Crone inclinou a cabeça para o lado. “O quê? Como você sabe esse nome?”
“Nós o visitamos há pouco tempo. Viagem em família,” Vermil respondeu com um resmungo. “Você é burro? Por que mais eu iria para as Planícies Amaldiçoadas? Por diversão? Foi para treinar.”
“Você — não. Impossível. Eu me recuso a acreditar que Garina tem um discípulo. Ela não conseguiria ensinar um cachorro a se fingir de morto.
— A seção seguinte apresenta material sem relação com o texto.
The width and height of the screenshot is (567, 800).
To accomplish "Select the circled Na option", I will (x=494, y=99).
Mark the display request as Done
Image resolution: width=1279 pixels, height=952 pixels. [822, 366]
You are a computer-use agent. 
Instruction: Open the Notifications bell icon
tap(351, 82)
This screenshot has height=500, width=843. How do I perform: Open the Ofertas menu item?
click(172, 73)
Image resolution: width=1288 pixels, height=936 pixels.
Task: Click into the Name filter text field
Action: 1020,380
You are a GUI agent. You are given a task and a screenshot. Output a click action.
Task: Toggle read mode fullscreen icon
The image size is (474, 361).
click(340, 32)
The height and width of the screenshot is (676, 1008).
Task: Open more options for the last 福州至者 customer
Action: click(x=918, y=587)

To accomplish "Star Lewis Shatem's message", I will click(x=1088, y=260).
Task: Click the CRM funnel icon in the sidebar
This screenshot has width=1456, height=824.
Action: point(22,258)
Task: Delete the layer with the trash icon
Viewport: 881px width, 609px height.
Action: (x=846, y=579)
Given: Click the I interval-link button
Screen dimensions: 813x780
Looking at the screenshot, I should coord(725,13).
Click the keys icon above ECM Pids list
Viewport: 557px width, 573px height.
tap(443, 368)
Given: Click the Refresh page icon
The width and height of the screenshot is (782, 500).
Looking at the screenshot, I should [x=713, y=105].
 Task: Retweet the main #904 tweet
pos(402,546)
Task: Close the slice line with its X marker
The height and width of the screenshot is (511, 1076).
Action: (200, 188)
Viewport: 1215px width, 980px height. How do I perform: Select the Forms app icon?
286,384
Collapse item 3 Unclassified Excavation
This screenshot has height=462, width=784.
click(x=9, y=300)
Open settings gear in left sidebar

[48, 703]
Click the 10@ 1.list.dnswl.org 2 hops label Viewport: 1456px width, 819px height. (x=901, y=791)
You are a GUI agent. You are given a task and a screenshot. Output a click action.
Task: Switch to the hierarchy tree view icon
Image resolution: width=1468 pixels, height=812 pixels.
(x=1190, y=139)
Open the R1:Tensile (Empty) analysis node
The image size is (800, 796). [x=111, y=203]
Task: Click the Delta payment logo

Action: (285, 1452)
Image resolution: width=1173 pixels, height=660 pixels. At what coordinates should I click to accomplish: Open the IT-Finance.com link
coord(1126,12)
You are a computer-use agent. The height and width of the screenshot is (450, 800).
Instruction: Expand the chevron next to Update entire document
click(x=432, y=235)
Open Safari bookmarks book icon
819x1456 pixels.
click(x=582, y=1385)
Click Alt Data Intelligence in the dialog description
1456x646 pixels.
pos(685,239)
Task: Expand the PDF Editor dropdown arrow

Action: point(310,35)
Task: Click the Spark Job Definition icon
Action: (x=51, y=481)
Por que algum de nós escolheria um mortal patético de Arbalest?”
Vermil soltou uma gargalhada. “Ah, você é burro. Não só você acha que eu peguei a runa de Decras, mas também acha que sou um mortal?”
Os olhos de Garina teriam se contraído se ela não tivesse tanto controle sobre eles. Vermil estava seguindo o caminho certo por um momento ali. Ela tinha visto rachaduras começando a se formar nas defesas de Crone, mas alegar não ser um mortal era o pior movimento que Vermil poderia ter feito.
Merda. Isso não é bom.
“Você está assinando sua própria sentença de morte com suas mentiras,” Crone disse. Sua mão se fechou em torno do cabo de sua espada. “Garina te treinou.”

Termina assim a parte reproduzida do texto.